Le film commence au moment où Lena et son jeune fils doivent temporairement revenir dans la petite ville où elle est née, Sápmi, au nord de la Norvège. Avant, ils vivaient à Oslo, et dès le départ, la mère de Lena est préoccupée par le niveau de connaissance de la langue sami de son petit-fils. Cet exemple donne une idée de l'accueil soupçonneux qui va être fait à Lena par tous les gens de la ville, tous sauf Mahtte (Nils Ailu Kemi), un éleveur de rennes qui devient très vite plus qu’un ami.

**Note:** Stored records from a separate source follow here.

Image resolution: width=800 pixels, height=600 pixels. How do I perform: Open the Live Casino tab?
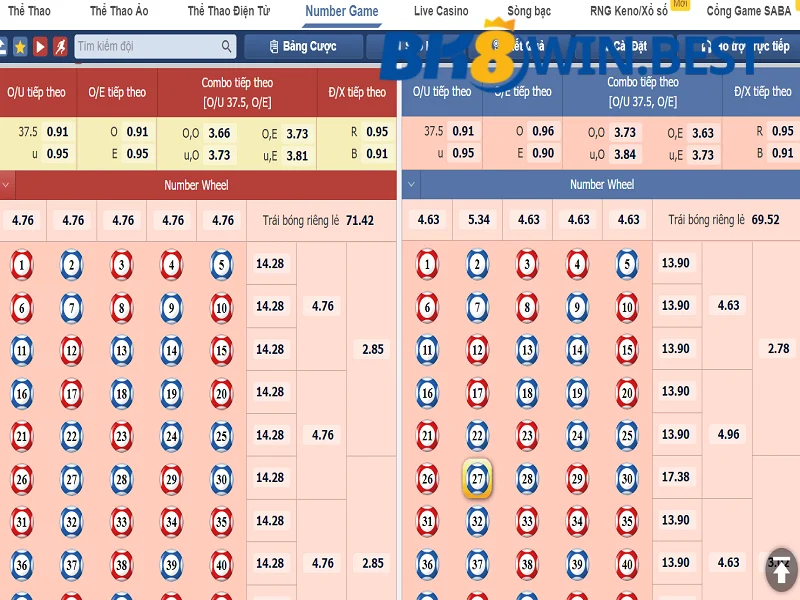(x=441, y=11)
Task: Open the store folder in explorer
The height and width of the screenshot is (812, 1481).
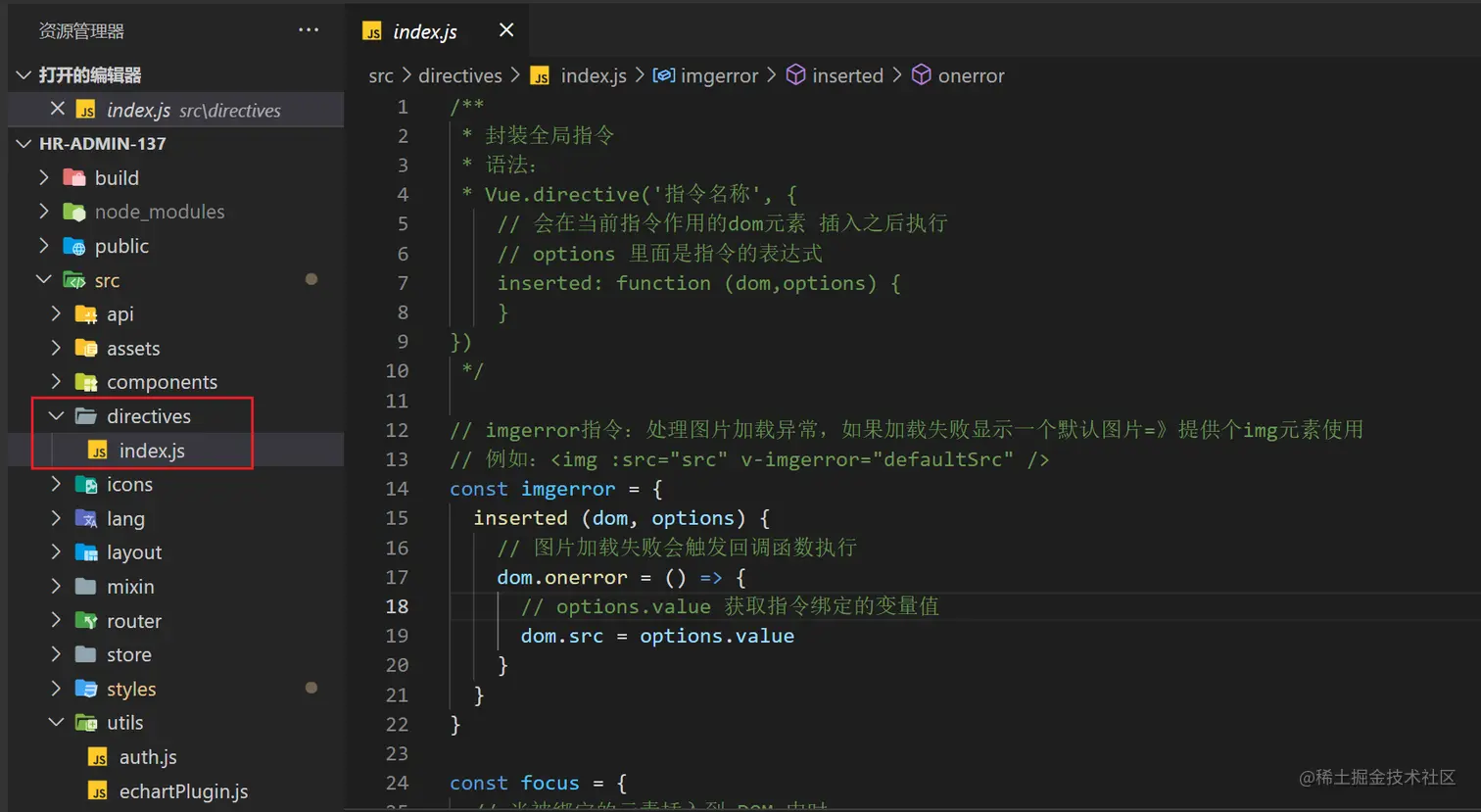Action: 128,654
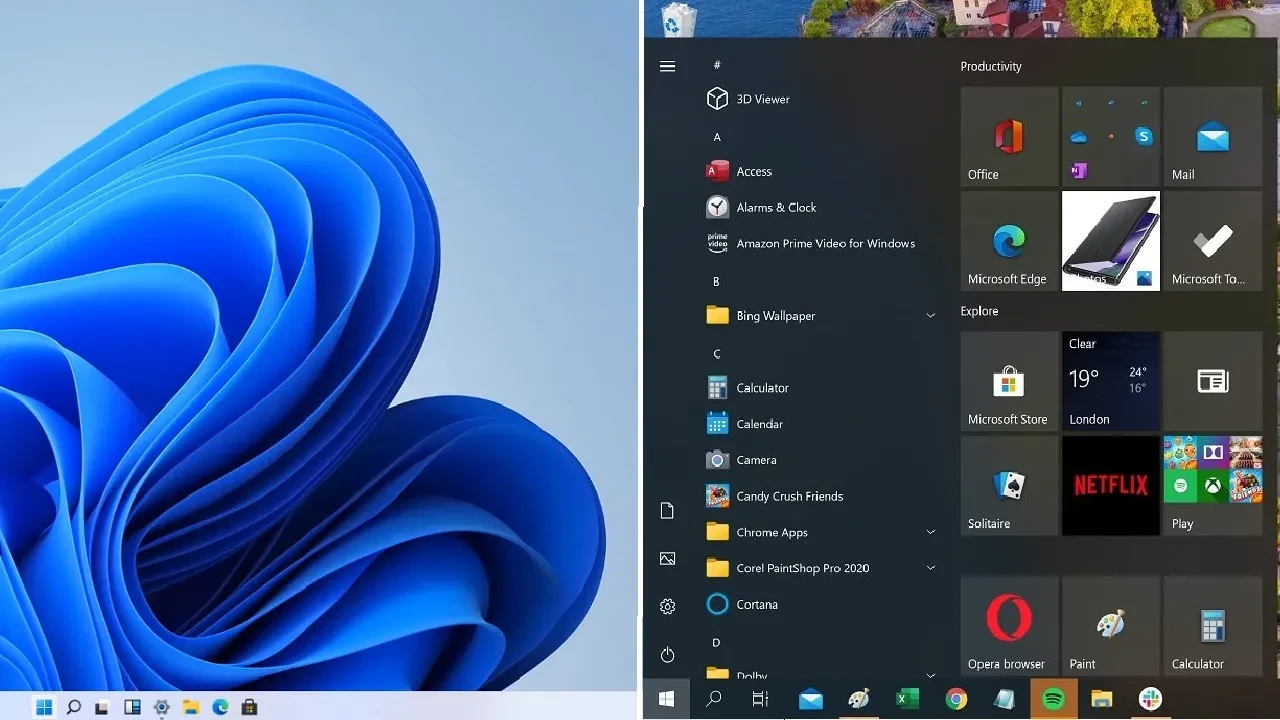The image size is (1280, 720).
Task: Open the Microsoft Edge tile
Action: [x=1008, y=240]
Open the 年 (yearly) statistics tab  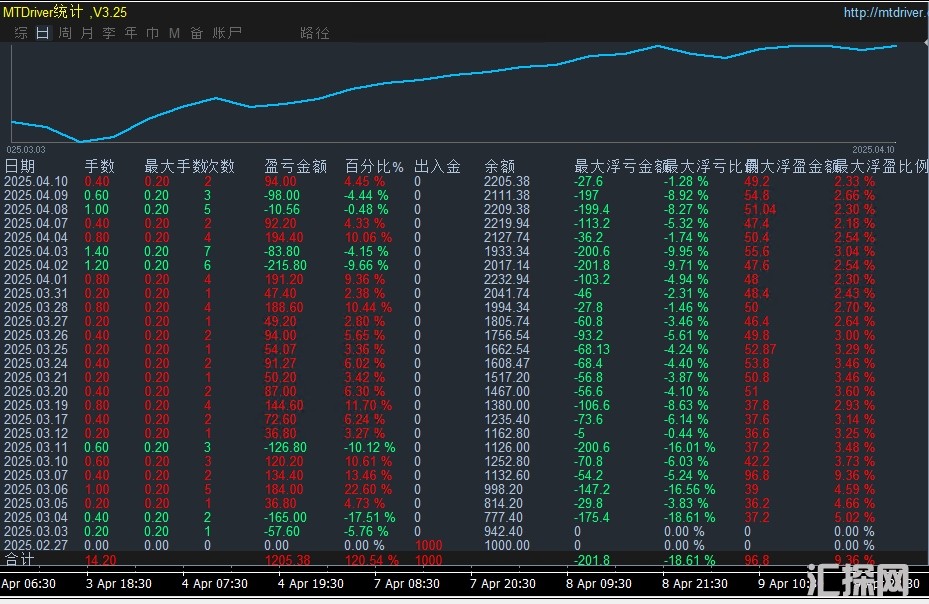(x=131, y=33)
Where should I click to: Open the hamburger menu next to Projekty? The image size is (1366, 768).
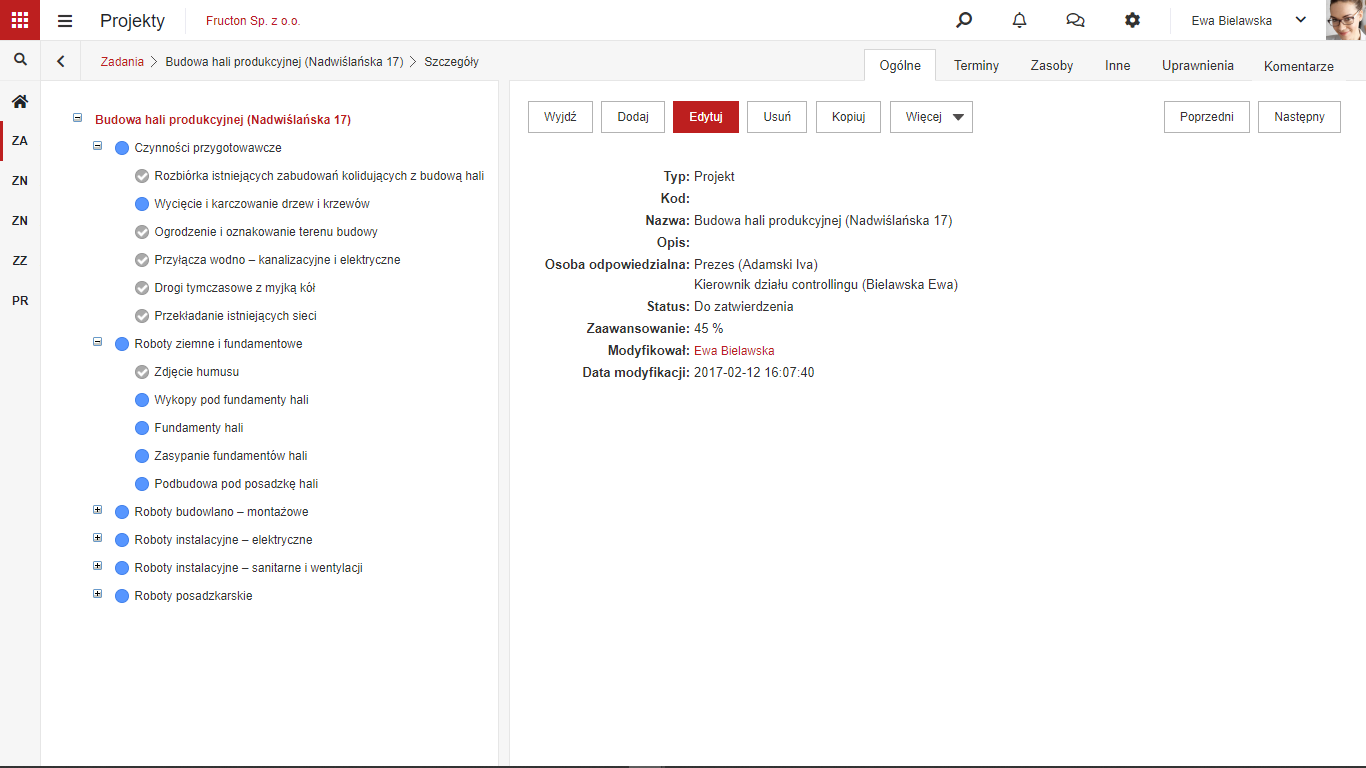point(65,21)
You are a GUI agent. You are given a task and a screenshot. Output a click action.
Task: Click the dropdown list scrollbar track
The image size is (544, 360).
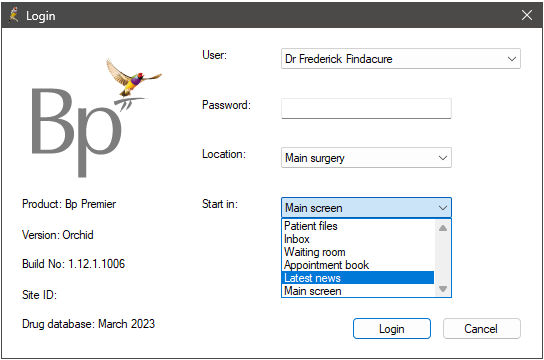[443, 258]
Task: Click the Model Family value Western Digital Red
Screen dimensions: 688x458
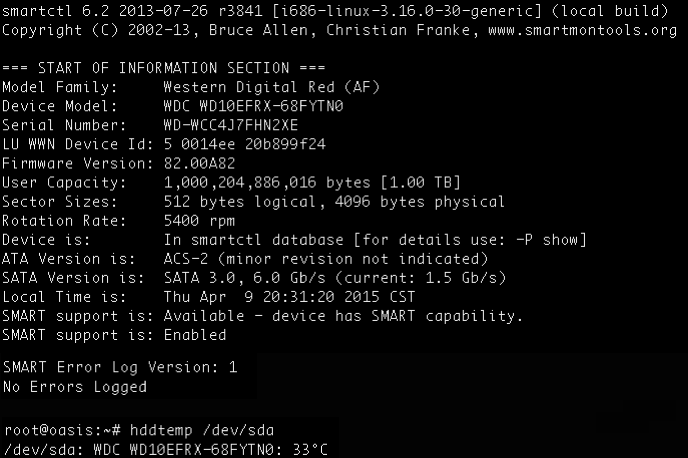Action: [272, 87]
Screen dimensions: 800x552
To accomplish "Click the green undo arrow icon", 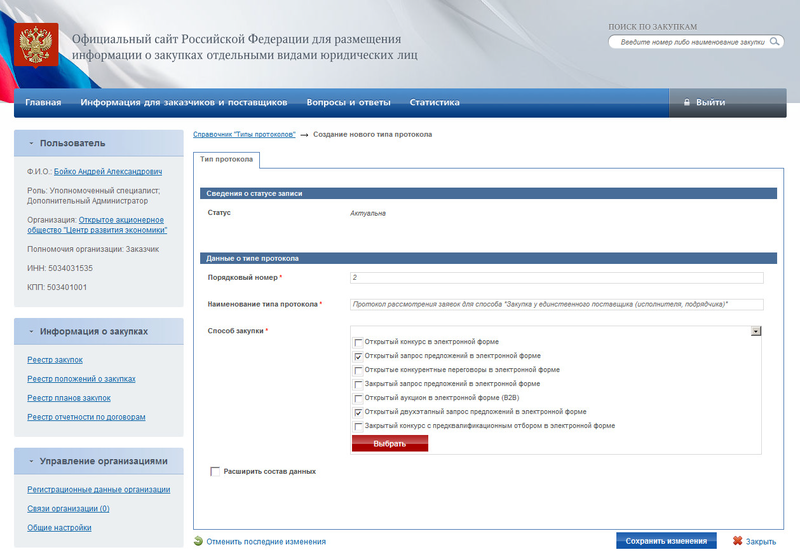I will 198,541.
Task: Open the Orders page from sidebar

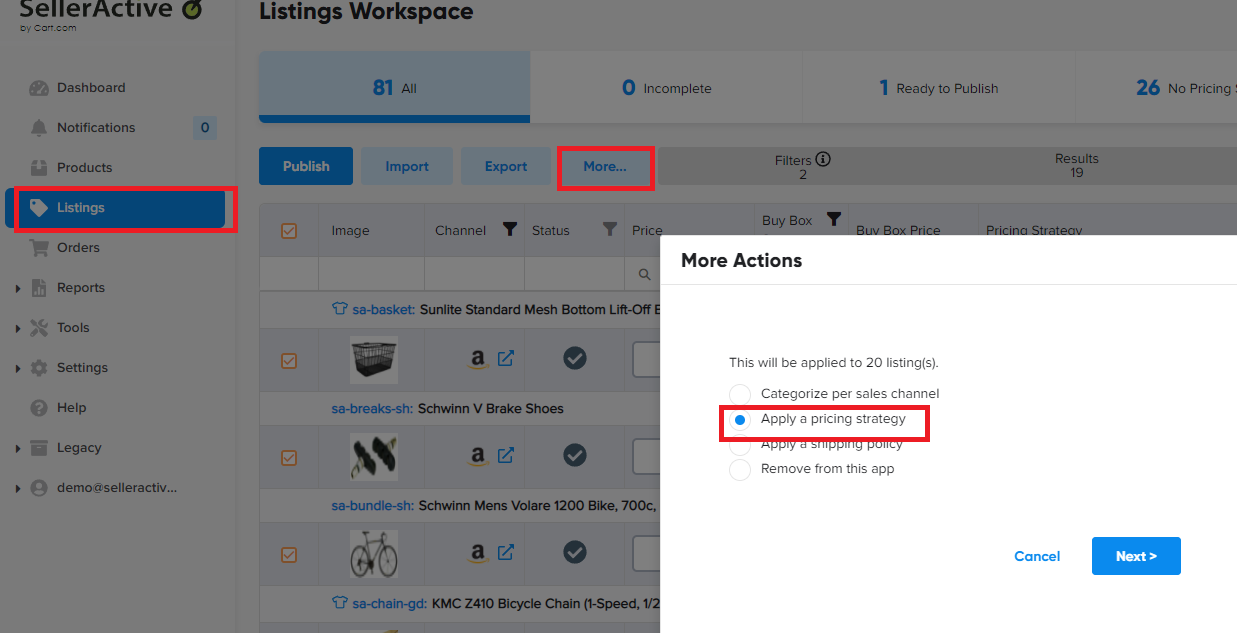Action: coord(78,248)
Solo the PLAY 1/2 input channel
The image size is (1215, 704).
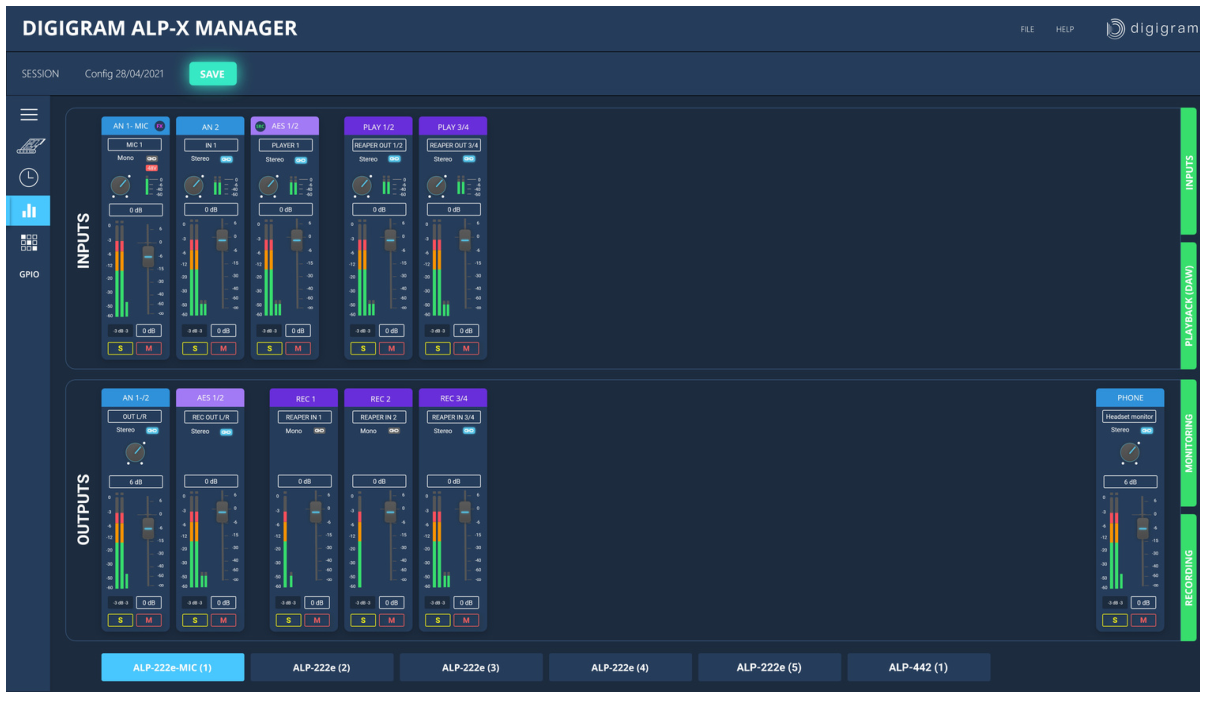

En revanche, comme tous les autres, Mahtte est troublé et rendu méfiant par la production artistique de Lena, qui consistent souvent en des illustrations violentes de la place des femmes parmi les éleveurs de rennes. Pour beaucoup, ces dessins provocateurs semblent critiquer leurs traditions et la manière dont ils vivent, transmise de génération en génération. Pour Lena, c’est une manière positive de donner la parole aux femmes de cette communauté. C’est un dilemme intéressant, mais il est difficile de ne pas être du côté des locaux hostiles, quand l'approche de Lena est de demander de but en blanc aux éleveuses : "C'est comment, d’être éleveuse en tant que femme ?" (surtout qu'elles n'ont jamais connu autre chose). Quand l'une d'elles répond "Et c'est comment, pour vous, d’être une artiste de sexe féminin ?", c'est par irritation, mais elle n’a tout de même pas tort de souligner à quel point la question est étrange et peu convenable.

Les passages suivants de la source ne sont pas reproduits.